* [Selected excerpt]:
%%
Besides the above conventional feature extraction methods, many new original methods have been proposed in recent years. Phase space (PS) [33] and dynamic moments (DM) [34], which are usually used in dynamical systems, are also applied to E-nose signals for extraction. Parallel factor analysis (PARAFAC) [35,36] is one of the most popular multi-way data decomposition methods and is attracting increasing interest because it is a processing technique that simultaneously determines the pure contributions to the dataset, optimizing each factor as a time, in trilinear systems. Energy vector (EV) [37] is a vector of energy, which contains the energy of each sensor and all the mutual energies. It is suitable to study the relations between signals of sensors belonging to the same array. In addition, the power density spectrum (PSD) method [38] is also applied in E-nose feature extraction. Another type of methods are based of window functions, especially windowed time slicing (WTS) [39,40,41], wherein the time response of each sensor is multiplied by time windows to obtain the area values and these values are further used as features.

This review provides a summary of the main methods of feature extraction used in E-noses in recently years, which are conducive to analysis and research on E-nose technology, by describing and comparing the basic types of feature extraction methods which differ as the application and E-nose experiments change and by providing examples of research in which E-noses have been utilized to analyze and detect different materials. In addition, we also hope that more potential and effective feature extraction methods can be proposed in further work to enhance the performance of E-noses with the inspirations proposed in this paper.

2. Feature Extraction Methods

2.1. Feature Extraction from Original Response Curves

The first feature extraction method is to extract piecemeal signal features from the original response curves of sensors, including steady-state response and transient responses such as maximum value, integrals, derivatives, area values, rising time, falling time, rising slopes, falling slopes, etc. Because the maximum value represents the final steady-state feature of the entire dynamic response process in the final balance, which reflects the maximum reaction degree change of sensors responding to odors, it is usually used as the most common and simple E-nose feature. In the early stages of the published history of E-noses, transient information was not used in sensor signal feature extraction. A variety of steady-state models (maximum value) have been used as feature extraction method for gas sensor signals, as illustrated in Table 1.

Table 1. Some maximum value feature models.

Model	Description	References
Difference	$x_{ij}=V_{ij}^{\max }-V_{ij}^{\min }$	[42]
Relative difference	$x_{ij}=V_{ij}^{\max }/V_{ij}^{\min }$	[43]
Fractional difference	$x_{ij}=\left(V_{ij}^{\max }-V_{ij}^{\min }\right)/V_{ij}^{\min }$	[44]
Logarithm difference	$\log \left(V_{ij}^{\max }/V_{ij}^{\min }\right)$	[45]
Sensor normalization	$x_{ij}=x_{ij}/\left(x_i^{\max }-x_i^{\min }\right)$	[45,46]
Array normalization	$x_{ij}=x_{ij}/{\displaystyle {\sum }_i{x}_{ij}^2}$	[47,48]

Table 1. Some maximum value feature models.
%%
* [Exercise 1]:
Answer these questions about the E-nose feature extraction excerpt:
(a) What does an energy vector contain?
(b) In windowed time slicing, what is the time response of each sensor multiplied by?
(c) Which value is usually used as the most common and simple E-nose feature?
* [Exercise 2]: Can you retype the part of the E-nose feature extraction excerpt that begins at the words "This review provides" and stops after "in this paper."?

* [Data shown]:
%%
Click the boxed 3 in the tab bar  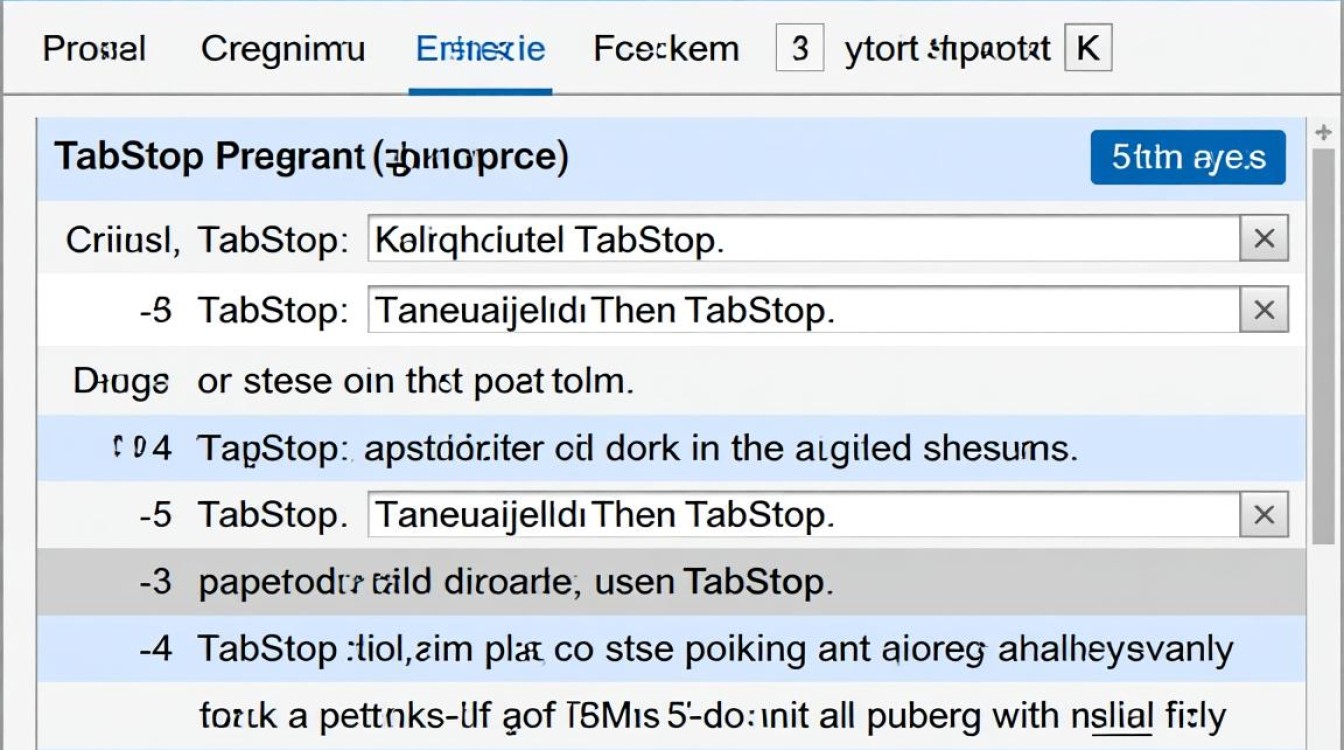click(799, 48)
%%
* [Exercise output 1]:
(a) The energy of each sensor and all the mutual energies.
(b) Time windows.
(c) The maximum value.

* [Exercise output 2]:
This review provides a summary of the main methods of feature extraction used in E-noses in recently years, which are conducive to analysis and research on E-nose technology, by describing and comparing the basic types of feature extraction methods which differ as the application and E-nose experiments change and by providing examples of research in which E-noses have been utilized to analyze and detect different materials. In addition, we also hope that more potential and effective feature extraction methods can be proposed in further work to enhance the performance of E-noses with the inspirations proposed in this paper.